I have, a couple of times. A few months ago, when the
american presidential election debacle was at its peak, I
posted an election protocol to the list. I was disappointed
that no substantive discussion of its technical merits or
problems ensued. A few people even chided me for posting
something substantive, or tried to pose as omniscient by
saying it was too simple to merit their attention. I frankly
don't give a flying damn about such chest-beating, but the
absence of anyone willing or able to discuss it was a
disappointment.
An Election Protocol is not a path through history to
crypto anarchy. It is a method of building one thing using
cryptography. It is one solution of thousands possible,
for one problem out of thousands or millions.
My search is a search for useful stuff, not a search for
ways to get rid of government employees. But even if you
choose crypto anarchy as the object of your work, are you
so obsessed with what you think it might look like that
you disdain to consider the protocols which are the
individual building blocks you'd have to use to build it?
It is true that I despise governments, for inefficiencies
and oppression; however, I've no reason to suspect that
I would despise the Crypto State any less, on either score.
Both involve coercion by effective monopolies on violence.
It would have the same power to spend public money inefficiently
and corruptly, and I see no reason to believe that it would
do so any less. Also, it could have the same power to
transgress against individuals, and I don't see a reason
to believe that it would exercise it any less.
>What "proof" can there be that implementation is possible?

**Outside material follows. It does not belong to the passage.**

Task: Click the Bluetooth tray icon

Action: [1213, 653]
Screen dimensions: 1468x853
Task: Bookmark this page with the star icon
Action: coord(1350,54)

Implementation of particular protocols is what I intended to
ask about. Hard Science - functioning protocols for particular
tasks. Without the support of thousands of protocols, the
political fantasies of which you accuse me are so much wishful
thinking and hot air, less relevant than a fart.

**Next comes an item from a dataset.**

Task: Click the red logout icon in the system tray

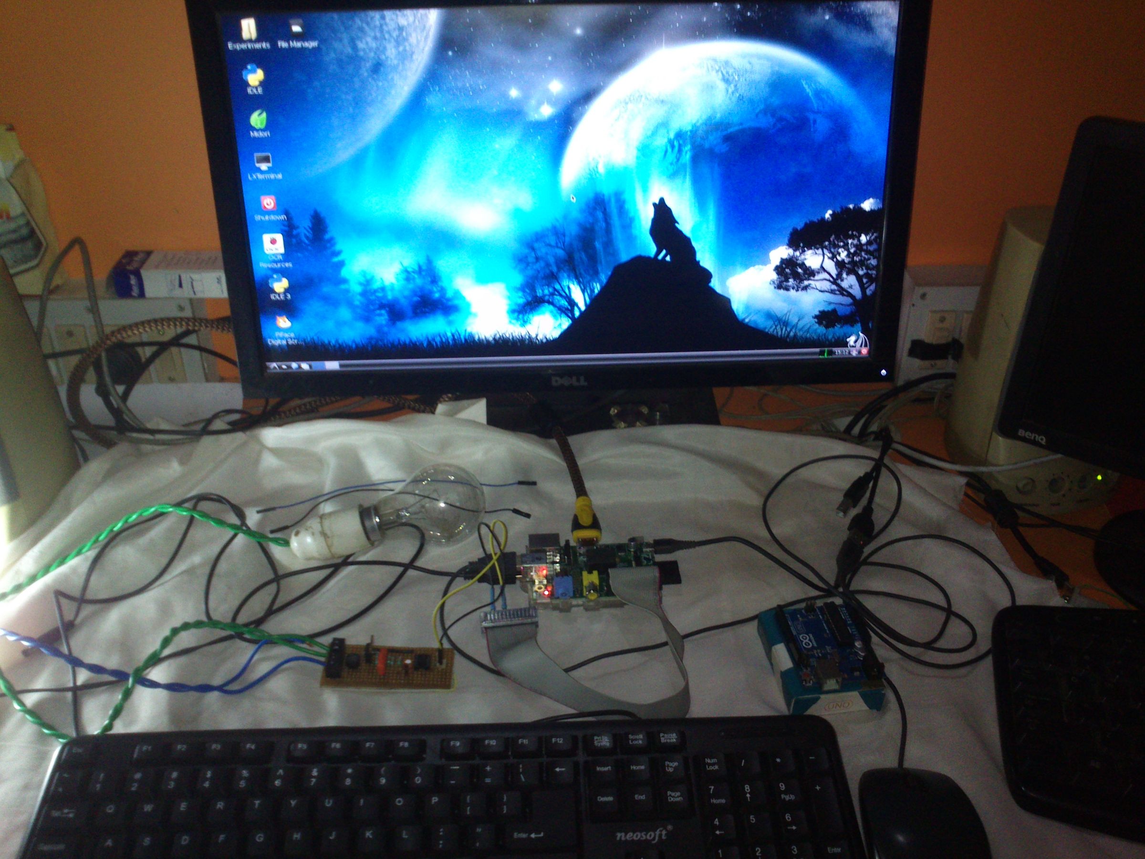Action: point(865,352)
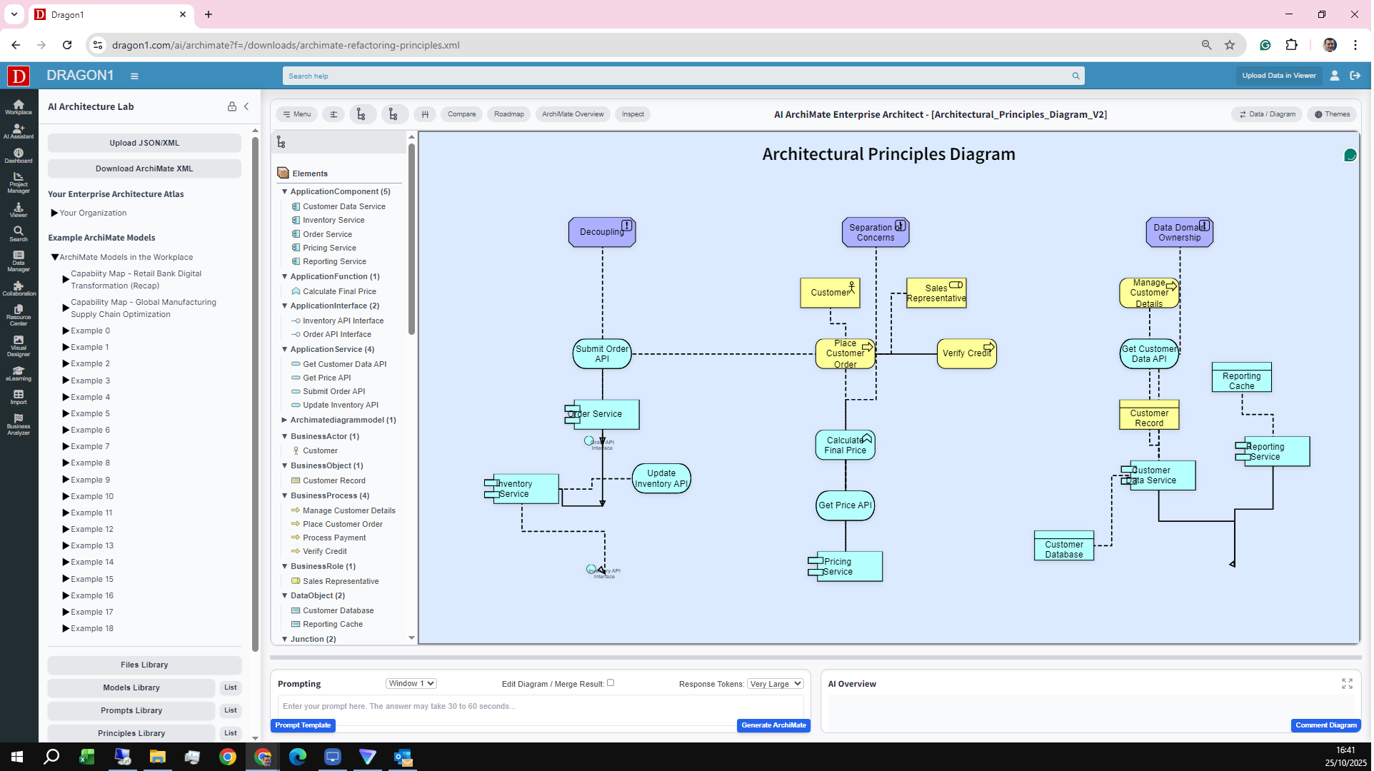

The question is not whether you can 'justify' crypto anarchy,
or whether there's a way to get there, or even whether that's
a worthwhile goal - the question is whether there's even
anything to justify or get TO. Until I had seen several
hundred individual protocols, there was nothing for me to
discuss.
>We can't even
>prove that a non-trivial computer program is correct, never mind a
>political program.
Sodomize all political programs. They disgust me. I am
interested in solving problems and building useful things.
I am interested in government only insofar as it is useful
or solves problems. Solving problems sometimes has political
consequences, and I accept that.
Governments, like the lemur-like creatures of the cretacious
which are the ancestors of modern human, will adapt until
they are no longer recognizable to us as governments. Perhaps
one day they will have adapted sufficiently far that there are
no government employees and no one left to blame but ourselves
for the injustices we do one another. Perhaps not.
Ultimately, it doesn't matter how large or how distributed
the group abusing public power is. What matters is that
public power, for the forseeable future, WILL continue to
be abused, whether by a conventional state or a crypto state.